DevOps is changing how cloud applications and infrastructure are deployed and managed and OpenStack will look for specific challenges within DevOps. OpenStack also continues to explore deployment models on-top of OpenStack infrastructure designed for continuous development lifecycles. For the OpenStack community, tracking DevOps is important it is expected that developers will drive the engine of the current massive cloud build-out.

OpenStack Summit 2013 highlights

At last year’s event, OpenStack changed the game by being more than just an open source software project and led the creation of community built software that runs parts of the cloud computing infrastructure.

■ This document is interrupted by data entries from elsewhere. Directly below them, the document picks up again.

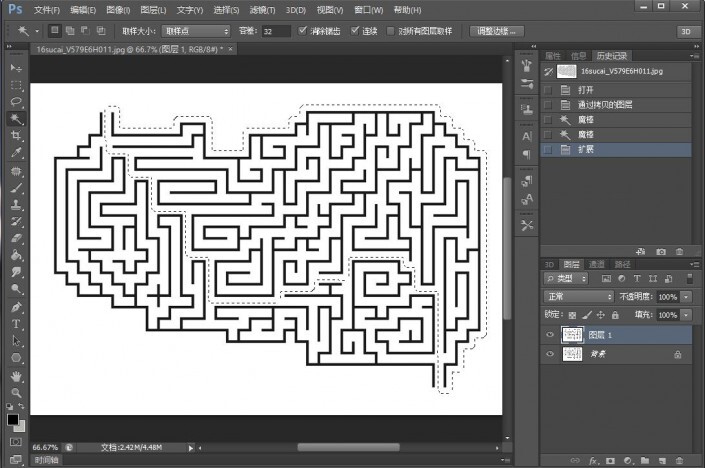Enable sample all layers (对所有图层取样) checkbox
Screen dimensions: 705x468
coord(390,31)
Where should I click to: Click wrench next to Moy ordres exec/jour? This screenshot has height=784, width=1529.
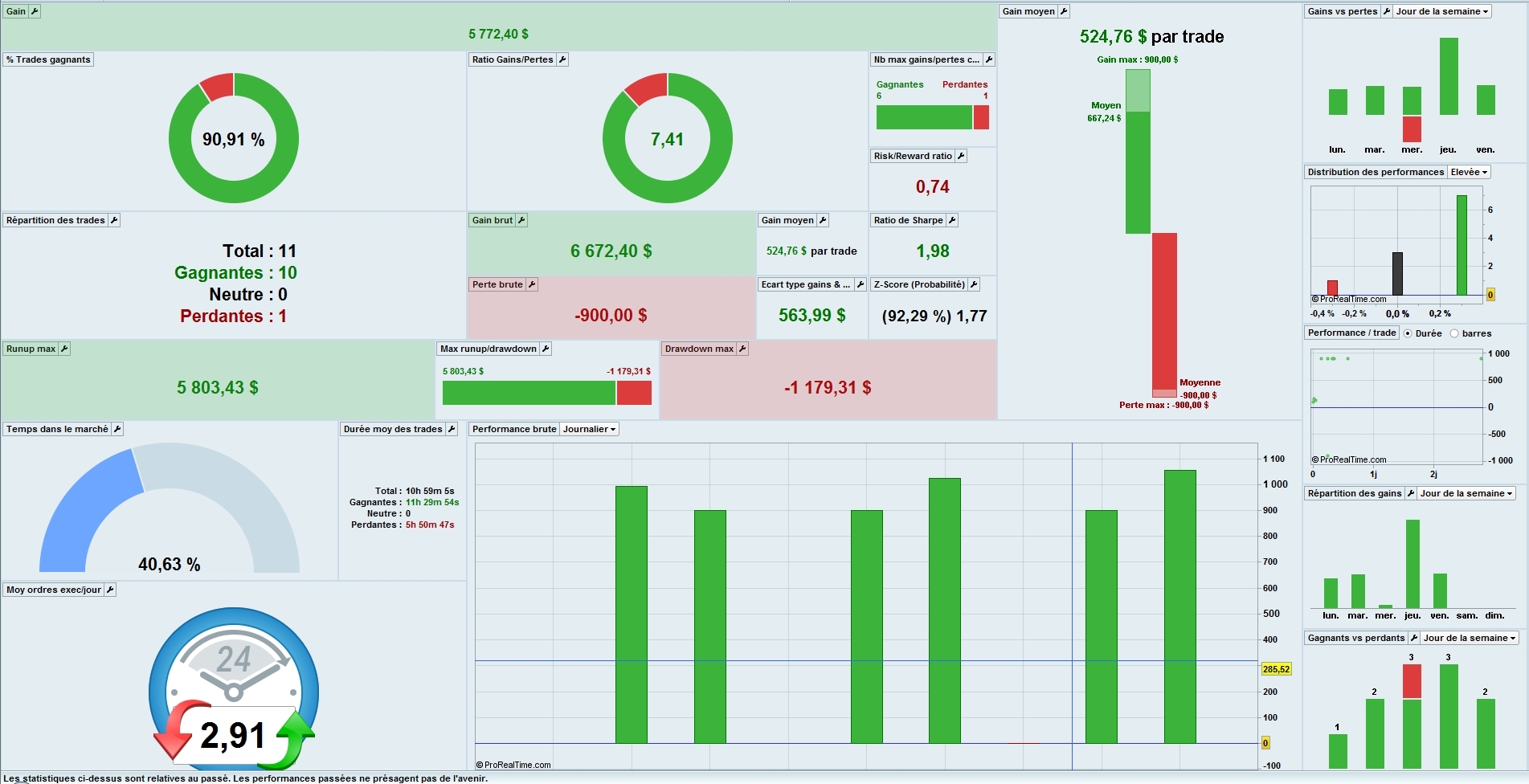click(110, 590)
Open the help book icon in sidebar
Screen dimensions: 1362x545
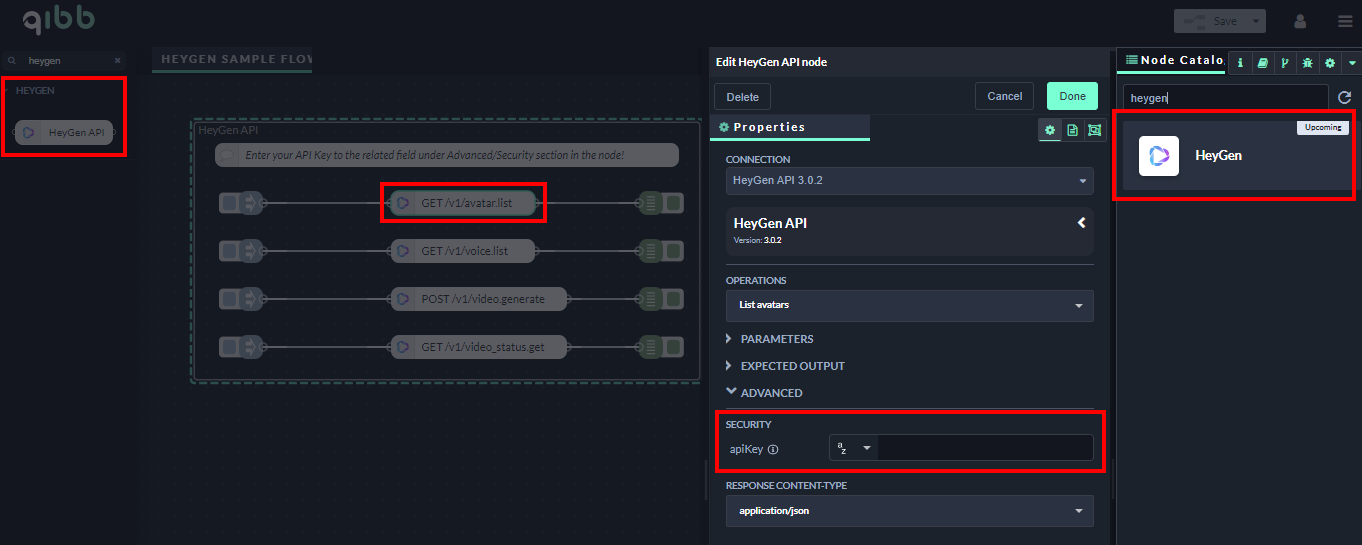(x=1262, y=62)
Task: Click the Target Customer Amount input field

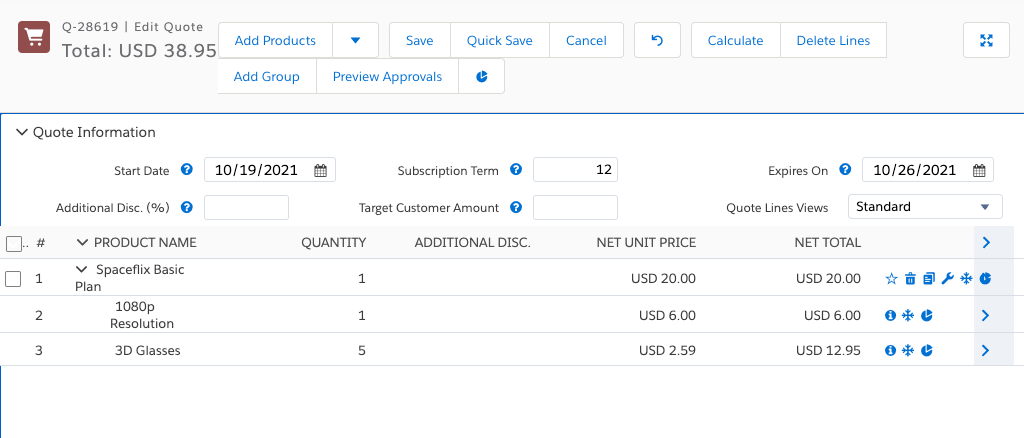Action: [575, 208]
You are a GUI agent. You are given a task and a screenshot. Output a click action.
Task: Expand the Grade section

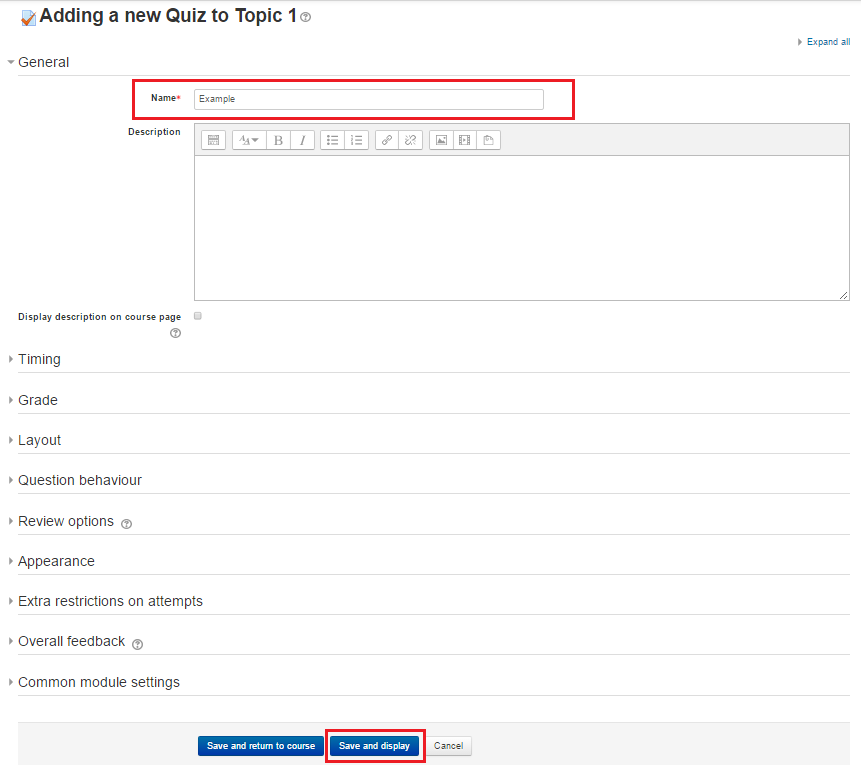(x=38, y=400)
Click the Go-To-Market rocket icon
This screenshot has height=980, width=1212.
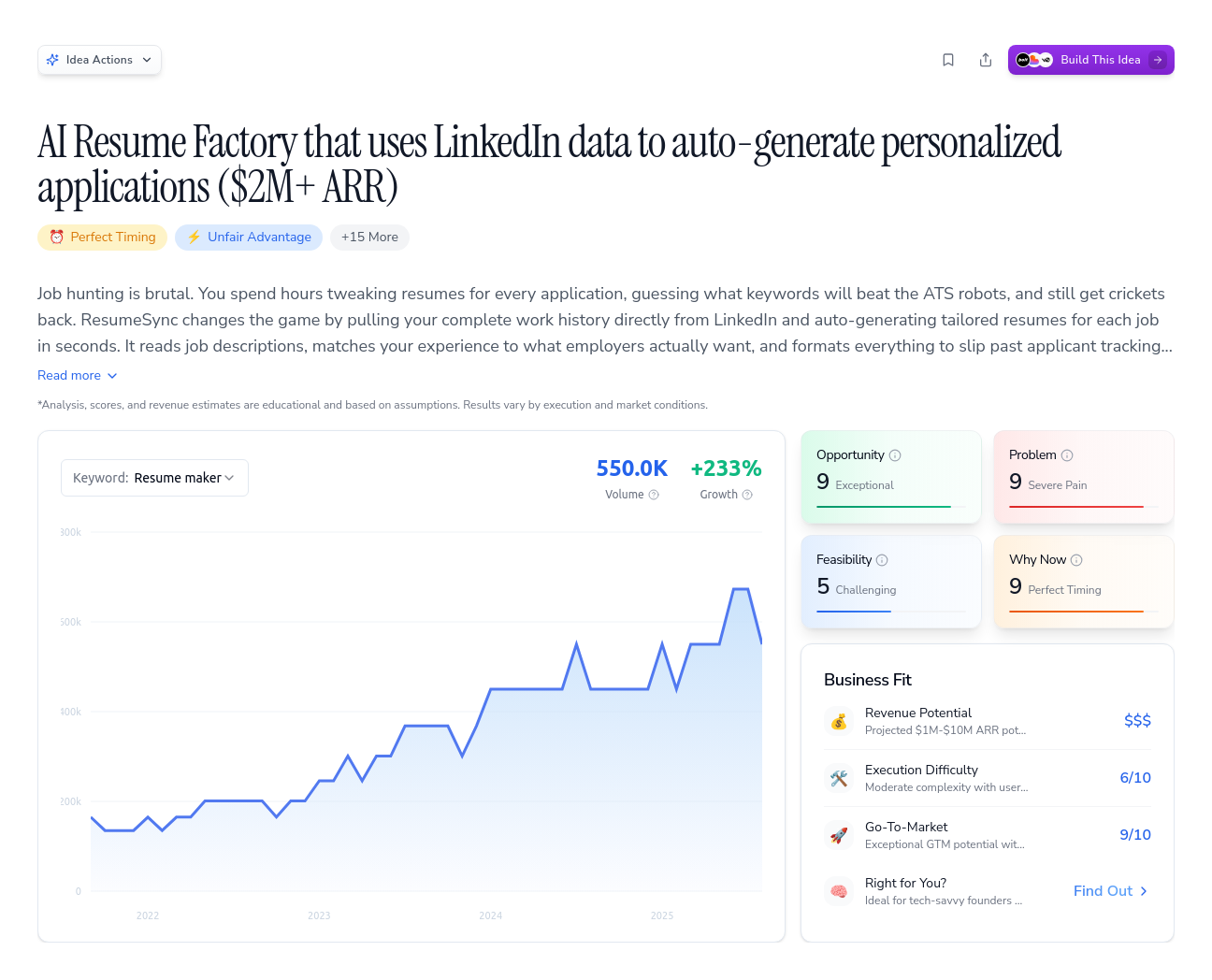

As part of that initiative, HP announced its converged infrastructure compatible with OpenStack: the 3PAR StorageServ Storage and StorageVirtual line-ups. Rackspace unveiled composite cloud applications with the AWS CloudFormation template format through OpenStack-native ReST API and a CloudFormation-compatible Query API.

Red Had launched their own version of OpenStack known as the Red Hat Distribution OpenStack (RDO). OpenStack is used by Red Hat to provide a customized cloud provider with their platform in lieu of the virtualization vendor’s own proprietary software or using the standard of Amazon’s APIs with Eucalyptus Systems.

VMware and Linux distributor Canonical announced a collaboration that will enable users to deploy VMware technologies, namely vSphere and the Nicira Network Virtualization Platform (NVP), with Canonical’s OpenStack distribution. Similarly, Cloudscaling has announced the third major release of Open Cloud System version 2.5.